Denis Cooper said...

How much does it matter what degree of "austerity" would be best for sorting out the economies of the distressed eurozone states?

The primary purpose of "austerity" is not economic but political, to permanently cow the peoples of those countries by teaching them a lesson that they won't forget for generations.

It matters not a whit that the peoples of those countries could no more prevent their politicians abusing the opportunities afforded by sharing a currency with Germany than the German people could prevent their politicians allowing them those opportunities in the first place, against all economic sense; the German people are entirely in the right and the others are entirely in the wrong; so those others must be punished, and however severe the punishment turns out to be it will be no more than they deserve in the eyes of the German people.

christina speight said...

There is NO possible justification for any austerity imposed by diktat from outside.

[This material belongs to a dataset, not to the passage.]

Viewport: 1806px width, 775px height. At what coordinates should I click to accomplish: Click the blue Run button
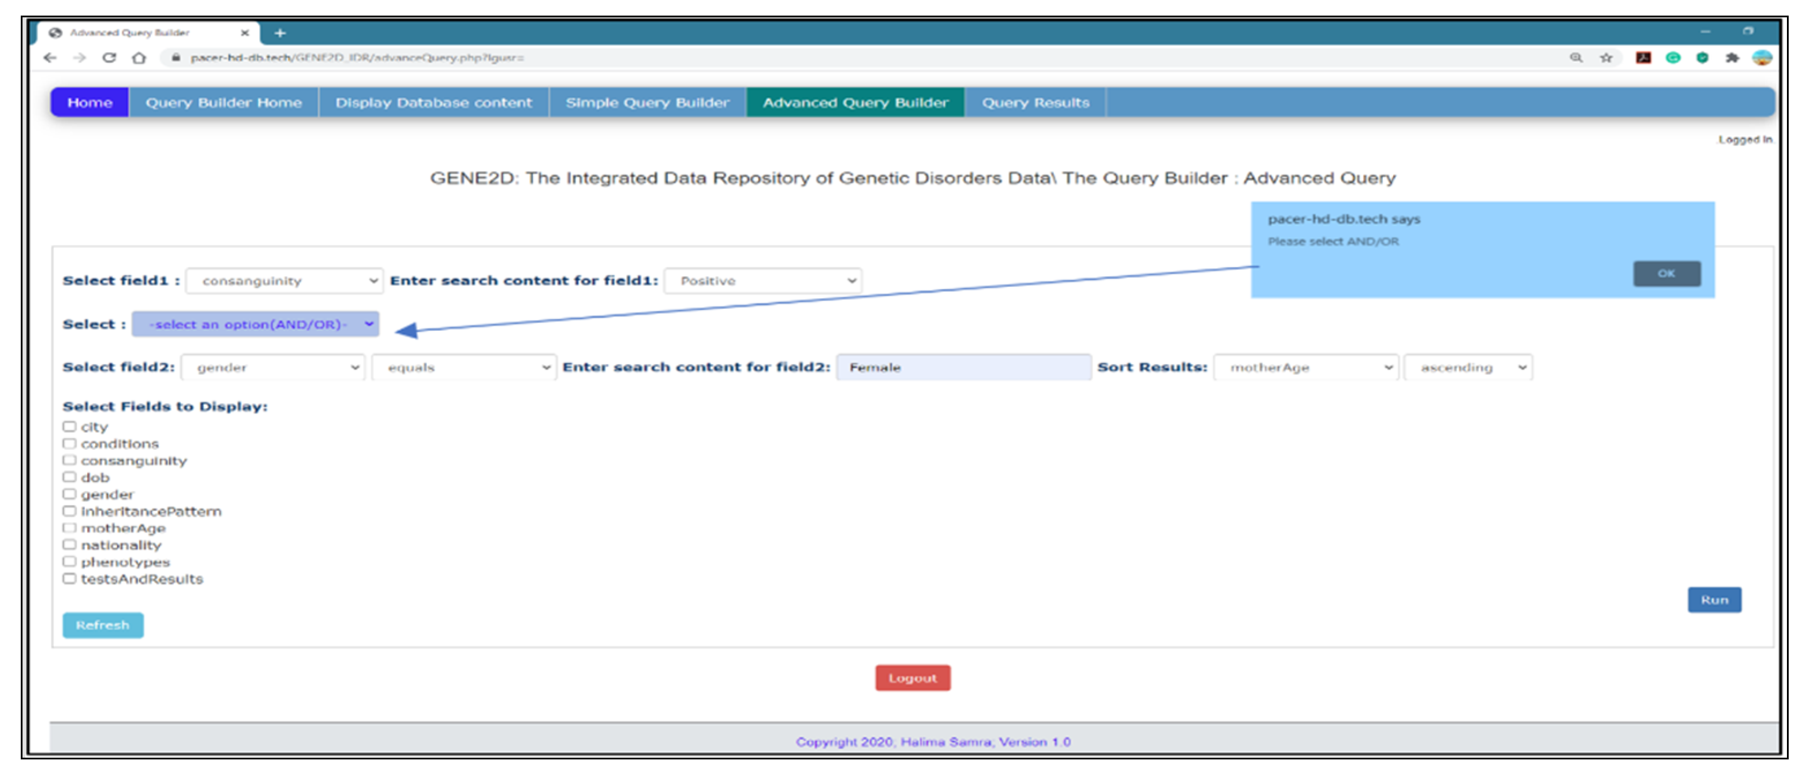coord(1713,600)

If a country cannot pay its debts , it cannot pay its debts - obvious, I'd say. So it is bankrupt and must then devalue and possibly impose temporary austerity, which in the eurozone it cannot. Result eventual chaos.

We are well on the road to that chaos

Anonymous said...

You write "austerity is more than just cutting spending". But here we have one problem I hate with most economists, especially modern macro guys. You tend to confuse what normal people understand austerity means and what economists and politicians mean by it.

Politicians and most economists think austerity means balancing budgets by increasing taxes. It's what most euro countries did. Cutting spending significantly never played a big role, neither did increasing efficiencies of the spending.

As far as I know perhaps only the Baltic countries did follow the austerity by reducing spending strategy. The rest train wrecked their economies with more taxes or with none existing cuts like in great Britain.

Anonymous said...

That's great, austerity which
literally kills people through
health and welfare cuts, as well as
destroying the long-term future
of the nation through education
cuts, is - according to Open
Europe Blog - actually a
catch-all term which includes
some "very necessary" reforms.

Jesper said...

The debacle should make it clear that economics is not to be considered a serious science.

If it was a serious science then their paper would have been peer-reviewed and it should not have passed.
If it was peer-reviewed and passed then one must wonder how it passed (passed based on the reputation of the authors?).
If it wasn't peer-reviewed then it is not serious science.

Rik said...

Like the IMF negative multiplier paper also this one was methodologically simply rubbish.

But at the end of the day OE asked the key question:
'where should the money come from to do otherwise?

Transferwillingness looks, see Cyprus, to be in decline and the ECB cannot act as this would be an obvious breach of the treaty.

Analysts simply donot seem to get that. Journalist and a lot of politicians for whom it is obviously way above their head as well.